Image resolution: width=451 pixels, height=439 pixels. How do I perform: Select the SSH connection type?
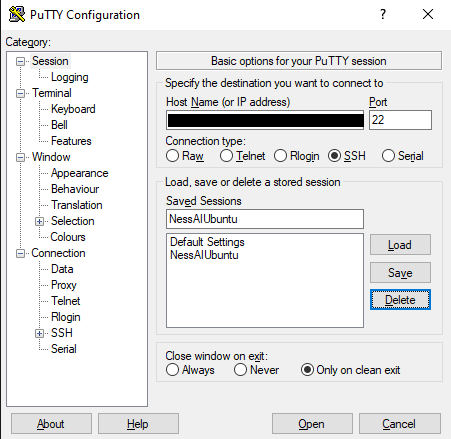click(x=334, y=156)
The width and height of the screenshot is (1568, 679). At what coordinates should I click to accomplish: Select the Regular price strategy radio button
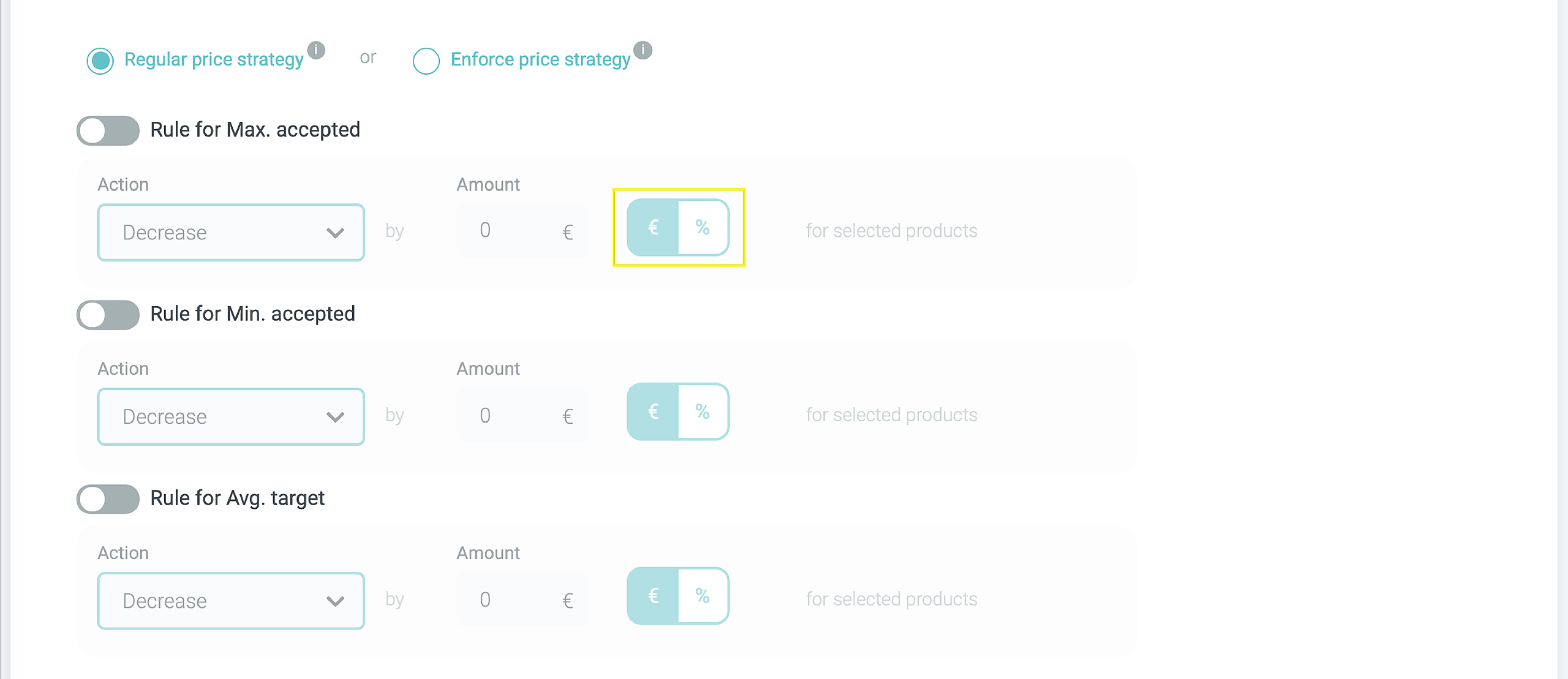pyautogui.click(x=100, y=61)
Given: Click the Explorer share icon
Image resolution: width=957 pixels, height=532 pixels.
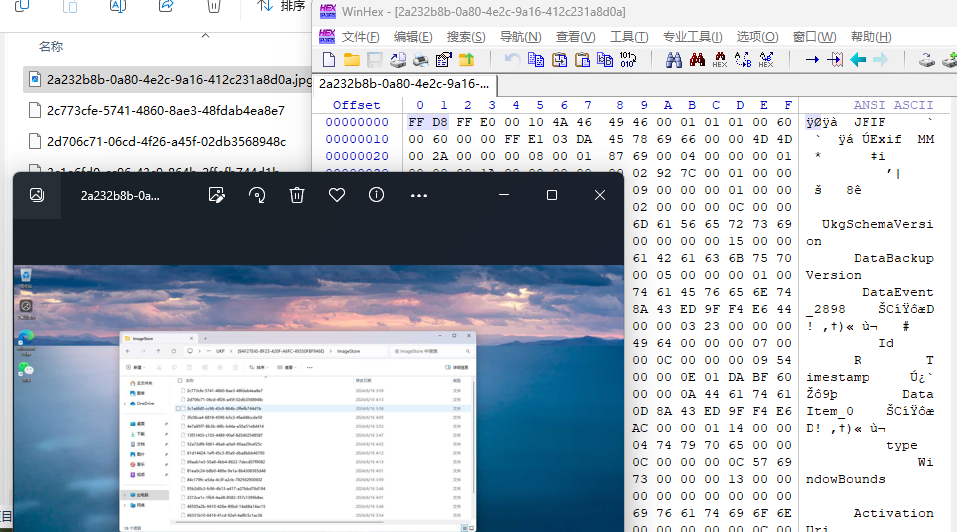Looking at the screenshot, I should tap(166, 6).
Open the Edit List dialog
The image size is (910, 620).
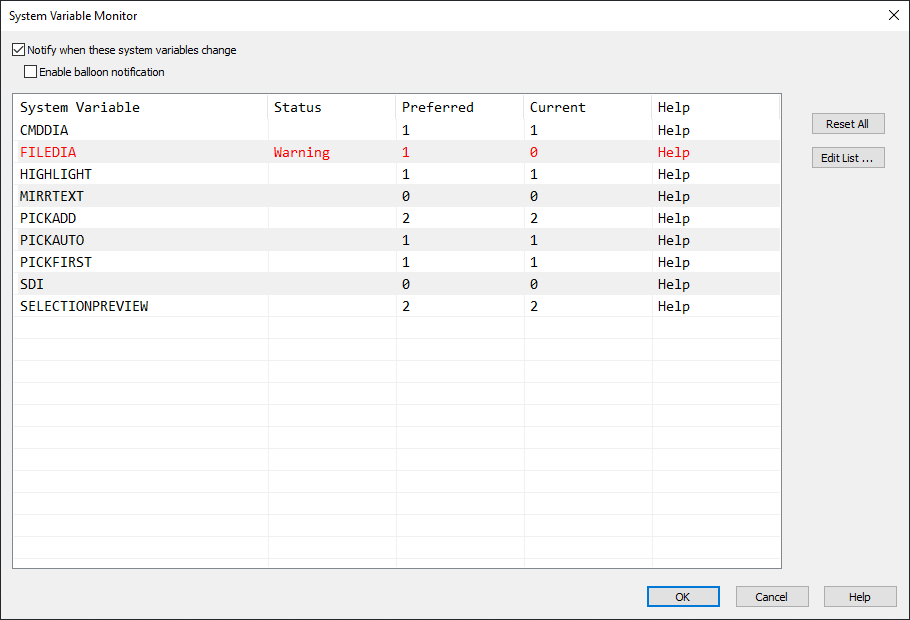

Directions: Collect every line of the items above that contains the string "resolution". Case counts, so a line qualifies only if its capitalization matches.

Solved problem:
Image resolution: width=451 pixels, height=439 pixels. How do I perform: Select the SSH connection type?
Image resolution: width=957 pixels, height=532 pixels.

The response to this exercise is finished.